The weight of being a prodigy can be a blessing but at one flip of a coin, it can also be a curse. For John Cofie, his talent seemed to reveal the latter but should things have ended the way they did for him?
Born and raised in the small town of Aboso, Ghana, until the age of 10, he moved to the United Kingdom due to his father’s military service.
This abrupt move to Europe proved to be the spark that set off Cofie’s football life as his stock would rise at an unprecedented pace.
Soon after arriving in England, the striker would impress while playing for his local side PRB Gutersloh, so much so that after a match against Burnley the Clarets asked him to play a friendly for them.
Once the game was over, Cofie’s godfather received a call from one of the club’s officials who said a move to Lancashire would be a good idea.
“He (the club official) spoke to my godfather, who lives in Warrington, and he told him it would be a good idea to come to Burnley, so I visited and eventually joined,” he told The Athletic.
His move to the football academy structure was made permanent soon after settling in his new surroundings.
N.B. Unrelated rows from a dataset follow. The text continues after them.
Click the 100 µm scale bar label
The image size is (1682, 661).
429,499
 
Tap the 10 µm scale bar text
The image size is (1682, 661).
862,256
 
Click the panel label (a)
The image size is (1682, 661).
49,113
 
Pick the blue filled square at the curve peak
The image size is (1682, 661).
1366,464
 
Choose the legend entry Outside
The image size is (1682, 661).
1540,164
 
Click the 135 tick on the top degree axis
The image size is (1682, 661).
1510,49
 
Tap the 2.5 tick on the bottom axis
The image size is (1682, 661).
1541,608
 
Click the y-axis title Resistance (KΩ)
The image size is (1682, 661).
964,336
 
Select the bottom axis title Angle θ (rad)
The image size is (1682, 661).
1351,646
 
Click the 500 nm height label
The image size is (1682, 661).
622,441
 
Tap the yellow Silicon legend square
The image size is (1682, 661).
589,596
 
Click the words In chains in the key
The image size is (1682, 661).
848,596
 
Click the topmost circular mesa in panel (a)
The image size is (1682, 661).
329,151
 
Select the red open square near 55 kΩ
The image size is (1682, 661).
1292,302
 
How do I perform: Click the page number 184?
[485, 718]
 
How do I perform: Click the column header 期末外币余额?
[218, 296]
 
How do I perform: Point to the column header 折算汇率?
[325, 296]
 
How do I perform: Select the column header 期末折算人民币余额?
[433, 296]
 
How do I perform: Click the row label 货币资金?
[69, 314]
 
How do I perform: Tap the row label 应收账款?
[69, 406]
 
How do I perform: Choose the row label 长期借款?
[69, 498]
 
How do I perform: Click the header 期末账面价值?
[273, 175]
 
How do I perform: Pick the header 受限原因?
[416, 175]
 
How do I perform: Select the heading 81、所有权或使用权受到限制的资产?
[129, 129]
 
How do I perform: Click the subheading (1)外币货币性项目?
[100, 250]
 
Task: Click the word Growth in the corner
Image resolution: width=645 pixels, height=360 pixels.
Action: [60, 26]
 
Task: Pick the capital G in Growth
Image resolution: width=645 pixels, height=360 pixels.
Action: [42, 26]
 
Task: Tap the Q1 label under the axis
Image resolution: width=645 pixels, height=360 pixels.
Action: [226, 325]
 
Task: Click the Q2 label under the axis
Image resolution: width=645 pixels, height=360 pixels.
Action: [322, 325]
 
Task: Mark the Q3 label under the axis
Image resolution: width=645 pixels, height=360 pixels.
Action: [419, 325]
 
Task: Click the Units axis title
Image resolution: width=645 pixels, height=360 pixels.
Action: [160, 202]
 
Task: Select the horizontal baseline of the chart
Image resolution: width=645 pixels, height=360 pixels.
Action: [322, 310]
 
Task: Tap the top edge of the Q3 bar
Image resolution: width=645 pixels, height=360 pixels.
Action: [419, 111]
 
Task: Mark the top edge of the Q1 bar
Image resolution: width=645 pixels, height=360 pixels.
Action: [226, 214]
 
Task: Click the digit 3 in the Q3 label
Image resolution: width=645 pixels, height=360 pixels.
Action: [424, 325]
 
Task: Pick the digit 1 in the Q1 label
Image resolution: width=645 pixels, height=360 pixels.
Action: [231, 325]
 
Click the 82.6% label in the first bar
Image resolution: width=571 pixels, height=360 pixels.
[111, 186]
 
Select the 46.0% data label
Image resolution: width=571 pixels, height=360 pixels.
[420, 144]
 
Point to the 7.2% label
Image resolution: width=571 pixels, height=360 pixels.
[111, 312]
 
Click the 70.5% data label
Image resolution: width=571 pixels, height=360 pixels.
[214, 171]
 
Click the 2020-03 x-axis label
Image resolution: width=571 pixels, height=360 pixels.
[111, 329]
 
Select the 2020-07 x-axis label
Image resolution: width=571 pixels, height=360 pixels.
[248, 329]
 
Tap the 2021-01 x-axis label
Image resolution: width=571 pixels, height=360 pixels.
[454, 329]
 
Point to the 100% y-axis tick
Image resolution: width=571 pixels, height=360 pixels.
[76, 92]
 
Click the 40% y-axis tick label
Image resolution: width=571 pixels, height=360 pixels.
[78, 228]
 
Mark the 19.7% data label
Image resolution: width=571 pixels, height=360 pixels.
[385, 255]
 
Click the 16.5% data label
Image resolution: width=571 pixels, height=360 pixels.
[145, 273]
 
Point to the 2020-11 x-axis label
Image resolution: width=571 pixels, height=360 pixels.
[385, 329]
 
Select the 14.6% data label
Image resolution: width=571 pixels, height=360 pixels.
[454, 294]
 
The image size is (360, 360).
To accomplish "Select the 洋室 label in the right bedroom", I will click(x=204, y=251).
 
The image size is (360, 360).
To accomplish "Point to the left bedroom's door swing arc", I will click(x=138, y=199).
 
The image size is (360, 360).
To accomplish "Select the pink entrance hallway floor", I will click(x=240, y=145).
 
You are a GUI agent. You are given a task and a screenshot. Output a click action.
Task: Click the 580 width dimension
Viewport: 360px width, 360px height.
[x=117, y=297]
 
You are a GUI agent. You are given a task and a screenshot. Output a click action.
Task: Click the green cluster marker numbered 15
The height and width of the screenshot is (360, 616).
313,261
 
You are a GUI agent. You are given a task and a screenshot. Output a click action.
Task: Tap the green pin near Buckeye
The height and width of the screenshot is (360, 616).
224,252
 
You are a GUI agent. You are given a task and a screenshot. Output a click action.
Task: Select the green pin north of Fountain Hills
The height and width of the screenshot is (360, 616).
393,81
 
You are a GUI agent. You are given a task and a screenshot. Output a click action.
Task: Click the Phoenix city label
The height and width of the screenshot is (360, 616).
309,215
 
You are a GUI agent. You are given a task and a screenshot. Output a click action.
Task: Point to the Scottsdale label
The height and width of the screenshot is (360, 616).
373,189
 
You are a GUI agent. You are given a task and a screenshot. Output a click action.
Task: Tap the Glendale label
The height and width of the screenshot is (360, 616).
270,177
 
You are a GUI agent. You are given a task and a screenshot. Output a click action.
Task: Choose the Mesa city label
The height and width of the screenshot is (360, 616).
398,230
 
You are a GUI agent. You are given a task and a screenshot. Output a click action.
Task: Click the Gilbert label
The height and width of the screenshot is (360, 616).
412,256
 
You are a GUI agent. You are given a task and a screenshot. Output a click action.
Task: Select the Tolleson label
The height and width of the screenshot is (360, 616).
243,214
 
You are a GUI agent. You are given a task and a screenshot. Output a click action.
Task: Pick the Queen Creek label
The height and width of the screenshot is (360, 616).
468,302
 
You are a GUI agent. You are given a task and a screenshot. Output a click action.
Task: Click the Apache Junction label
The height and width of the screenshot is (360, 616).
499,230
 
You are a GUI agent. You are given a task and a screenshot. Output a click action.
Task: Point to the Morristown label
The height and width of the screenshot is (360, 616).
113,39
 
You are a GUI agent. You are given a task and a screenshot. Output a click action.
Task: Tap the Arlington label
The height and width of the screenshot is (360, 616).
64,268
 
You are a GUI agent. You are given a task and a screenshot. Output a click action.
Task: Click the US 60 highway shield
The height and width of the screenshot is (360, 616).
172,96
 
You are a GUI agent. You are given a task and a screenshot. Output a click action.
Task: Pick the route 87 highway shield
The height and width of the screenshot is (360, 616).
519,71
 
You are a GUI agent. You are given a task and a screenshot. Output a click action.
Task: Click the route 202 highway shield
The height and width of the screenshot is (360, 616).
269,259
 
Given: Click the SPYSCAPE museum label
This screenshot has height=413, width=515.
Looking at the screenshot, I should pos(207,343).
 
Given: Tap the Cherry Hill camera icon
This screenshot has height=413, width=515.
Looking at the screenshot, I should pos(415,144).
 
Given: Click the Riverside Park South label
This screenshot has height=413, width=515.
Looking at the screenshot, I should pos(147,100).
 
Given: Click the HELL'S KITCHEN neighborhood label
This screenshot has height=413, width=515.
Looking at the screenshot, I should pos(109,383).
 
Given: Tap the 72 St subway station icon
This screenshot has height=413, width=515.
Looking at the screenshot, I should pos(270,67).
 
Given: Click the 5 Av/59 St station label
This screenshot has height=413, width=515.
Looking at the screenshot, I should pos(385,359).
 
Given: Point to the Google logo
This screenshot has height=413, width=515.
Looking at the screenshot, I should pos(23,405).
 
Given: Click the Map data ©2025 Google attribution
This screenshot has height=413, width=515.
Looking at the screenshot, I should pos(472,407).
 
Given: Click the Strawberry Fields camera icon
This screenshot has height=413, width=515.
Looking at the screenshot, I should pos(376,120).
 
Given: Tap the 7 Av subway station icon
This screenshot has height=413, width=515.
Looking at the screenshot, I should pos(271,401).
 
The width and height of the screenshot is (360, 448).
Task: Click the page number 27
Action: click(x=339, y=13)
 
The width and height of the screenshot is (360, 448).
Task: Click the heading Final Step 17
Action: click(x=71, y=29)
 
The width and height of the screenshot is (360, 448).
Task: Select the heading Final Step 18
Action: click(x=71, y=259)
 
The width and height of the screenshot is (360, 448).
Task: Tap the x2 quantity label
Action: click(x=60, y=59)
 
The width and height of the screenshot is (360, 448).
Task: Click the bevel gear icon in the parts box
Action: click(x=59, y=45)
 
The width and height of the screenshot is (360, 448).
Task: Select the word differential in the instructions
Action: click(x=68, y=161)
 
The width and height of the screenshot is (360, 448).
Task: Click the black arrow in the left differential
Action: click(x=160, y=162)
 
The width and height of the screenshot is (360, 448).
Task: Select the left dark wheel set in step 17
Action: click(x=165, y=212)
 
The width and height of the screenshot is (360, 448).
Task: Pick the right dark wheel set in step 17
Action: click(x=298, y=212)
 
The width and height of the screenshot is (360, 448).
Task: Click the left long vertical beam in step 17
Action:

Cofie credits the club for building his foundation both on and off the pitch and teaching him how to play as a forward.
“I had a set position I had to learn, how to make runs, getting into good positions. That was all down to Burnley and they developed my game.
“Finishing was always natural. I never thought about things when I was in front of goal. I knew where the goal was and I just hammered it. I wasn’t scared and I scored a lot of goals.”
As scoring became a regular occurrence, he continued to find the net as he moved up the age groups as a 13-year-old.
“I did the same in the under-15s, so I ended up playing as an under-18 at the age of 13. Now and again, I was involved with the reserves. I have always been strong, so physically it didn’t bother me.”
Although things went swimmingly for the Cofie, life took an unsavoury turn when a year later, which prompted a move away from Turf Moor.
“It was tough when I had to stop training. Burnley wanted me to go somewhere and my family wanted me to go somewhere else. I’m 14 (at the time), and I don’t know what the hell is going on.”
As his reputation continued to rise, attention from Liverpool and Manchester United caused a fair amount of upheaval.
While Burnley wanted him to join the Reds for an estimated £250 000, his father wanted him to move to Manchester, which started a strange standoff between his family and the club.
“They (his family) rejected everything that came in that wasn’t from United. It wasn’t easy. All I wanted to do was play football, so it was annoying that I couldn’t train.
“I didn’t care which team I went to, I would have gone anywhere as long as I was playing football.”
After the two-month deadlock finally ended, Carrington training ground would be Cofie’s new home, after the 13-time English Premier League champions paid an incredible £1-million in 2007 for a kid who had just hit puberty a year earlier.
Playing with the likes of Paul Pogba and Jesse Lingard, the standard of football took a step up and although he did well and continued to perform, injuries curtailed his progress and revealed that a serious knee injury did more than just damage him physically.
“I picked up the knee injury, which set me back massively. I came back and, mentally, I wasn’t the same player. That was the time in my head when I thought Manchester United wasn’t going to happen for me anymore.”
Loan spells to Sheffield United, Royal Antwerp, and Notts County followed, but after six years, Fergie gave him the farewell talk, which would signal the beginning of the end for such a promising talent.
“You sit there, and you have Sir Alex Ferguson and Manchester United telling you that you are being let go. As soon as you left that place, that was it. That’s how they operated. It’s all football clubs, not just Manchester United,” he told The Athletic.
Once the plush surroundings of a football powerhouse were no more, a scrap for survival in the lower leagues in England, Ireland, Australia, and even a stint in the Philippines was to come.
“I was raised at Manchester United, that’s what I know. Playing for a non-League side, I’m making runs and those behind me are not on the same level as a player like Pogba or the same wavelength. If a scout would see me play a non-League game, they would think I was terrible because that’s not the way I was raised to play football.”
Cofie, who takes full responsibility for the decisions he’s made throughout his career, has a two-year-old son who he focuses on and appreciates the career he’s had and looks ahead for life after football.
With coaching and mentoring badges on the cards, he is set to begin work at his old school, Moorland next month to advise children and give individual sessions on mental and physical fitness.